Attaques APT : l’être humain doit devenir le maillon fort

Les attaques ciblées visant à récupérer les données confidentielles des entreprises font régulièrement la Une des journaux. Savamment alimentée par le buzzword, cette menace reste efficace, car les entreprises n’ont pas mis en place toutes les solutions de sécurité nécessaire. Par ailleurs, la sensibilisation des salariés n’est pas assez généralisée. Entretien avec Cédric Pernet, Senior Threat Researcher, Cyber Safety Solutions, Trend Micro.

 

Est-ce que les APT ont augmenté ?
Cédric Pernet : Les attaques APT n’ont jamais été aussi médiatisées qu’actuellement. Alors qu’il était rare avant 2010 de lire des publications exposant de telles attaques, le nombre de papiers et billets de blog exposant ces attaques a explosé depuis, grossissant sans cesse.
Cela ne veut pas forcément dire qu’il y a eu une augmentation du nombre d’attaques. Il faut prendre en compte le fait que ces publications soient devenues un outil de marketing technique très puissant et très prisé par de nombreuses sociétés travaillant dans la fourniture de solutions de sécurité informatique, de réponse à incident ou de gestion de la cybercriminalité.

 

« En France cependant, les structures de détection de type SOC/NOC sont

encore très en retard par rapport à d’autres. »

 

 

Ces publications présentent des attaques diverses et variées, et la qualité de ces publications est d’ailleurs très variable. Il faut prendre garde à certaines publications dont le but est de « faire du buzz » et qui finalement n’apportent pas grand-chose aux experts du domaine ou aux différentes entités de sécurité informatique (SOCs, CSIRTs/CERTs, etc.) qui se nourrissent des indicateurs fournis dans ces exposés. De nombreuses sociétés de réponse à incident à l’échelle mondiale ont acquis une plus grande maturité sur le sujet et communiquent beaucoup plus librement dessus, tant que le respect de la confidentialité de leurs clients est maintenu.
Les détections, comme vous le soulignez, tendent également à être plus performantes à l’échelle planétaire. En France cependant, les structures de détection de type SOC/NOC sont encore très en retard par rapport à d’autres. Ces structures éprouvent des difficultés à partager leurs informations sur les campagnes d’APTs avec leurs homologues, ce qui pourtant leur serait très bénéfique.
Pour être clair, je pense que l’exposition des APT a fortement augmenté, mais que le nombre d’attaques en elle-même n’a pas tant évolué que ça.

 

La crédulité d’utilisateurs

 

Est-ce que les entreprises ont renforcé la sécurité de leurs données confidentielles ?

» CONSIGNE 1: Réécrivez le passage du texte sur les attaques APT qui commence par « Attaques APT : l’être » et se poursuit jusqu'à « Solutions, Trend Micro. », en remplaçant « entreprises » par « organisations ».
» CONSIGNE 2: Relevez tous les sigles distincts employés dans le texte sur les attaques APT, chacun sous sa forme au singulier.
» CONSIGNE 3:
Répondez aux questions suivantes d'après le texte sur les attaques APT :
(a) Avant quelle année était-il rare de lire des publications exposant de telles attaques ?
(b) Quel poste Cédric Pernet occupe-t-il ?
(c) Dans quel pays les structures de détection de type SOC/NOC sont-elles encore très en retard ?
Le listing qui suit est sans rapport avec le texte sur les attaques APT.

» LISTING FOURNI:
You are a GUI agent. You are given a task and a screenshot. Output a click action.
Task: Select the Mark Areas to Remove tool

* * *

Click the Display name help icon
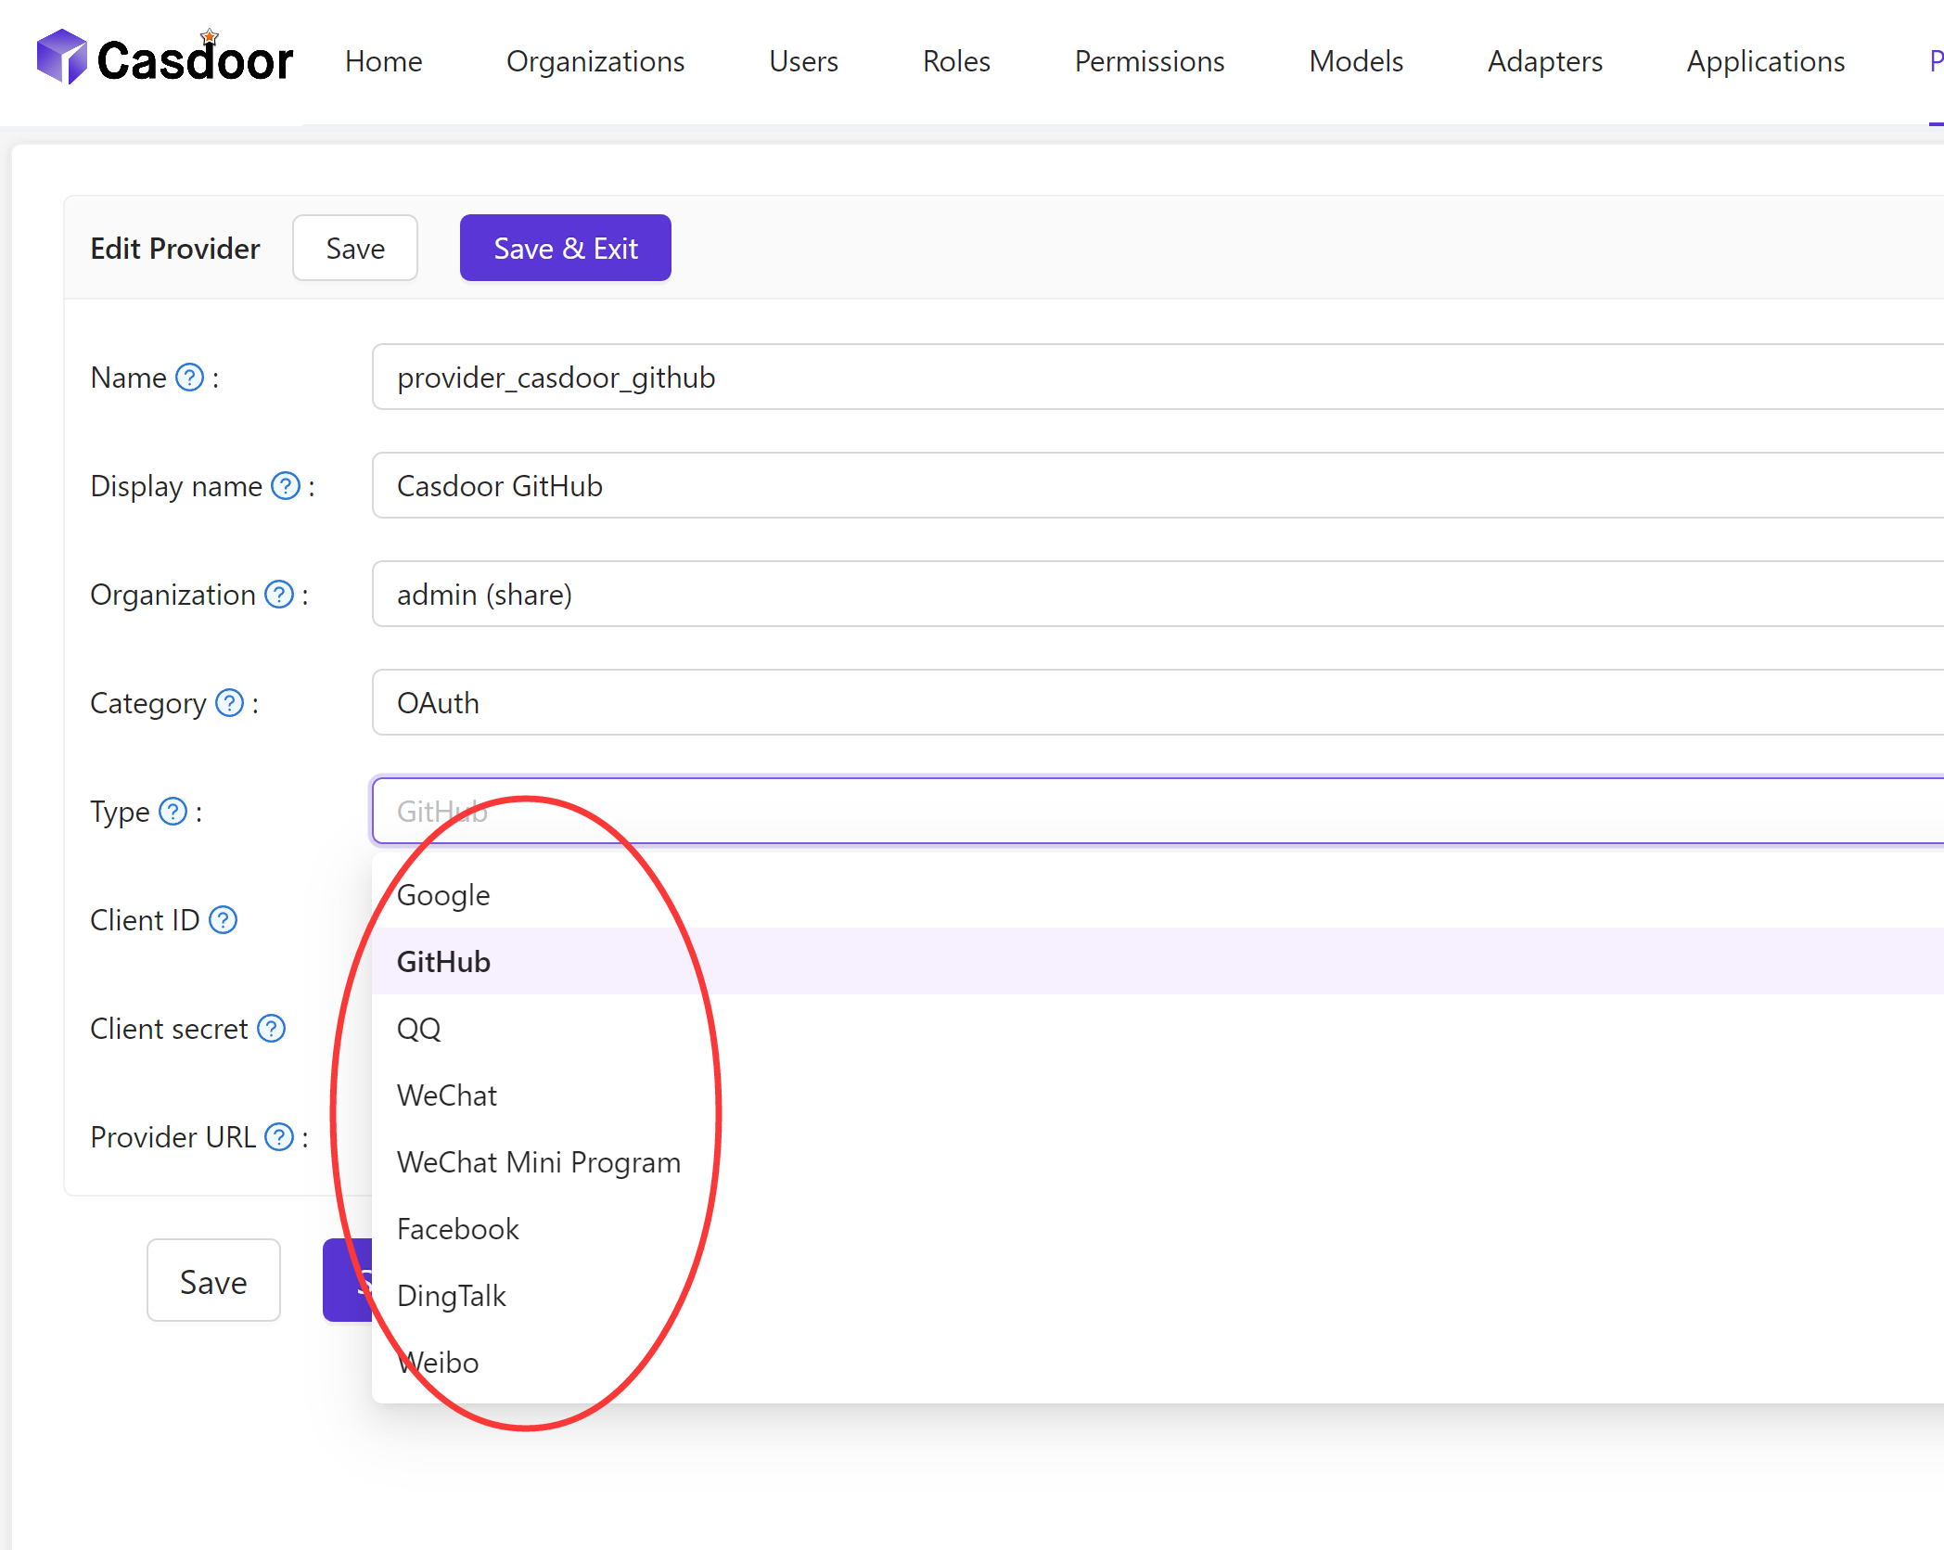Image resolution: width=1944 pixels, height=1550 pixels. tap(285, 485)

» RÉPONSE CORRECTE 1:
Attaques APT : l’être humain doit devenir le maillon fort

Les attaques ciblées visant à récupérer les données confidentielles des organisations font régulièrement la Une des journaux. Savamment alimentée par le buzzword, cette menace reste efficace, car les organisations n’ont pas mis en place toutes les solutions de sécurité nécessaire. Par ailleurs, la sensibilisation des salariés n’est pas assez généralisée. Entretien avec Cédric Pernet, Senior Threat Researcher, Cyber Safety Solutions, Trend Micro.

» RÉPONSE CORRECTE 2: APT, SOC, NOC, CSIRT, CERT

» RÉPONSE CORRECTE 3:
(a) 2010
(b) Senior Threat Researcher, Cyber Safety Solutions, chez Trend Micro
(c) En France